Supplied text -

Country of Origin: U.S.A.
Weight: 10-25kg (22-55 lbs.)
Height: 47-60cm (18.5-23.5) inches at the shoulder (withers)
Grooming Requirements: Moderate
Exercise Requirements: Moderate
Popularity in Australia:
Dog Type: Sighthound
Most suited As: Companions
Also known As: Silken
Expected Life Span: 14-20 years
In the 1960’s dogs were bred that would eventually become the Silken Windhound. These were genetically Whippets and a mystery canine was utilised for the small size and longhair gene. In the 80’s Borzoi was added to the gene pool, and the small sighthound called known as the Silken Windhound was born.
Now an established breed recognized by several clubs including the UKC, this dog has gained popularity throughout the USA and Europe.
The Silken Windhound is an extremely intelligent, affectionate breed with a desire to please. Easily housebroken, and usually gentle with children, these dogs make excellent family pets. They are still Sighthounds, and will run off chasing small creatures that they catch sight of. They should be properly socialised to other family pets, and have a fence to keep them safe.

Provided material -
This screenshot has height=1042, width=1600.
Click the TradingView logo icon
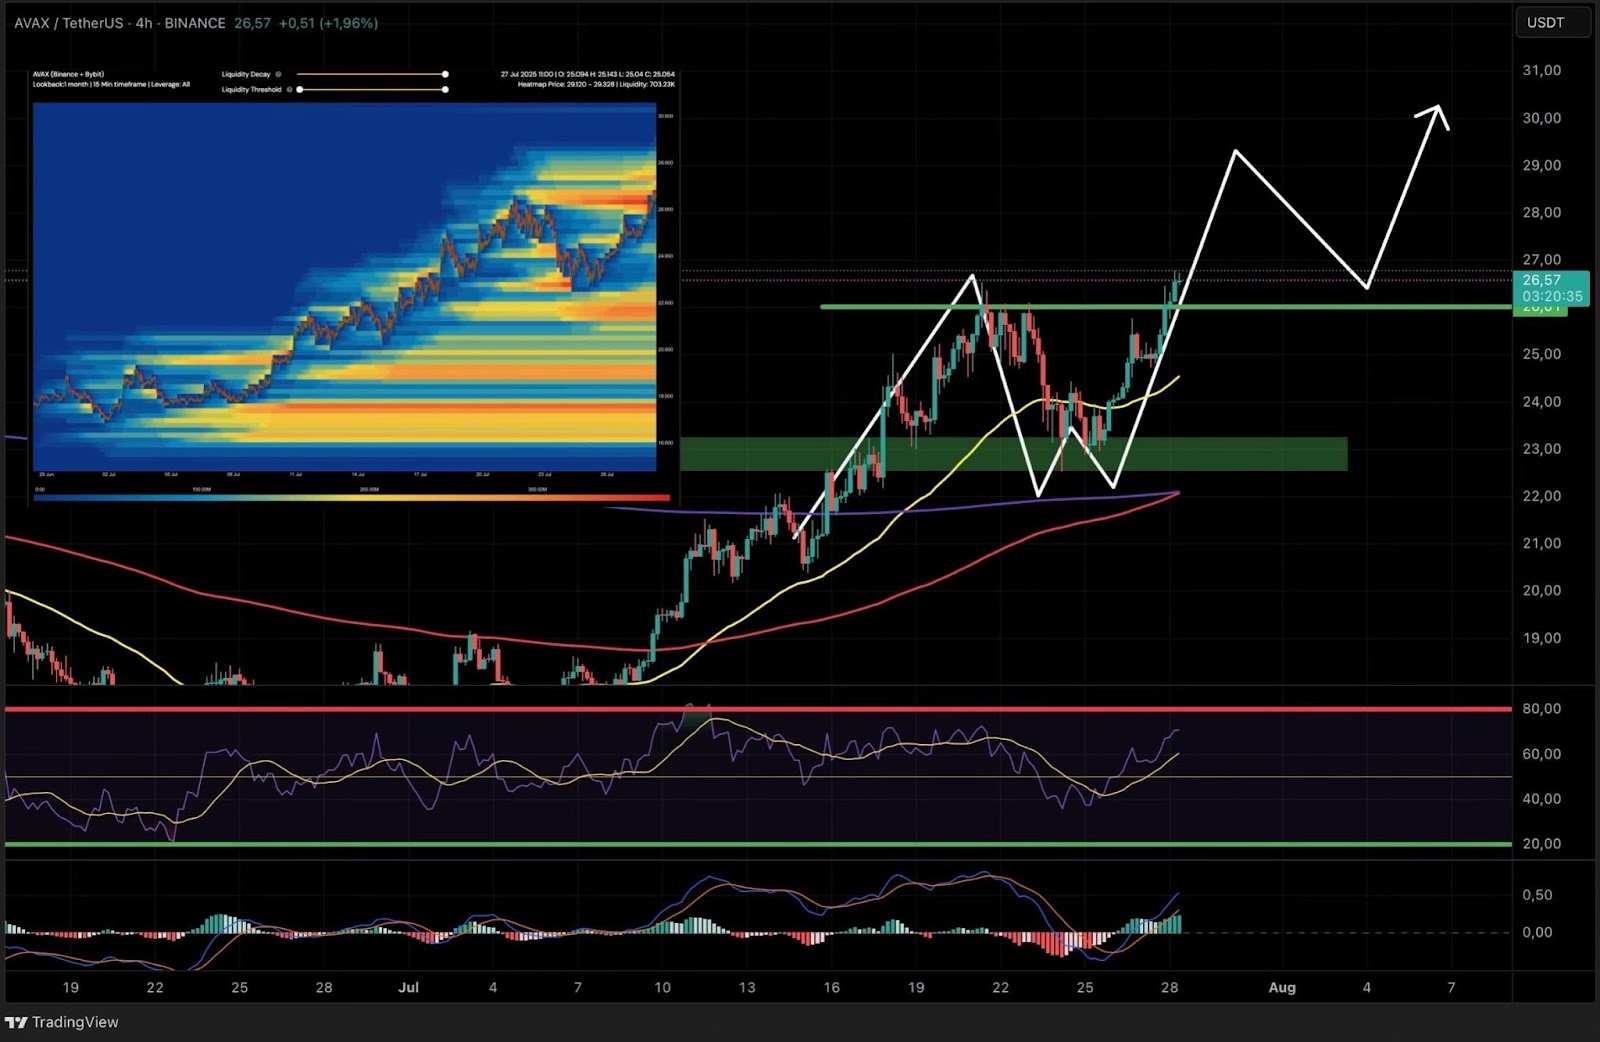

Exercise description - Continue the Silken Windhound breed profile from the end of its last sentence.

Response to the task -
This dog is friendly and affectionate, even to strangers. They may let you know that you have a visitor, but they are not guard dogs.
Being a breed of Sighthound, this dog needs to have plenty of room to run, and should be walked or jogged on a leash daily. They are an excellent breed to train for obstacle courses, racing, and agility competitions.
Size/weight and Colour
The Silken Windhound can weigh from 10-25kgs, with the females being on the lower end of the scale. They may stand 47-60cm (less than 2 feet) tall at the shoulder. They come in every colour, and combination of colour. Silken’s have a sleek body type, but not thin. Their fur is soft, silky, and may be straight or curly with fringe around the face, legs, and tail.
An occasional bath and a weekly brushing is all that is necessary for this dog. Their shedding is low to moderate, depending on weather, the dog’s health, and the female’s cycle. Of course, if they have the opportunity to run and chase the way they love to do, they will go through mud, brambles, and anything else that gets in their way. In this case you would expect to groom more often.
No genetic anomalies have been found to be present in Silken Windhounds. To date there has been no sign of significant health issues of any kind.
This breed needs the exercise basic to any sighthound. If you are not a hunter, train them for competitions, or at least walk and jog them daily. They need running room, but also a fence to contain them so they can’t chase small animals across roads or through fields.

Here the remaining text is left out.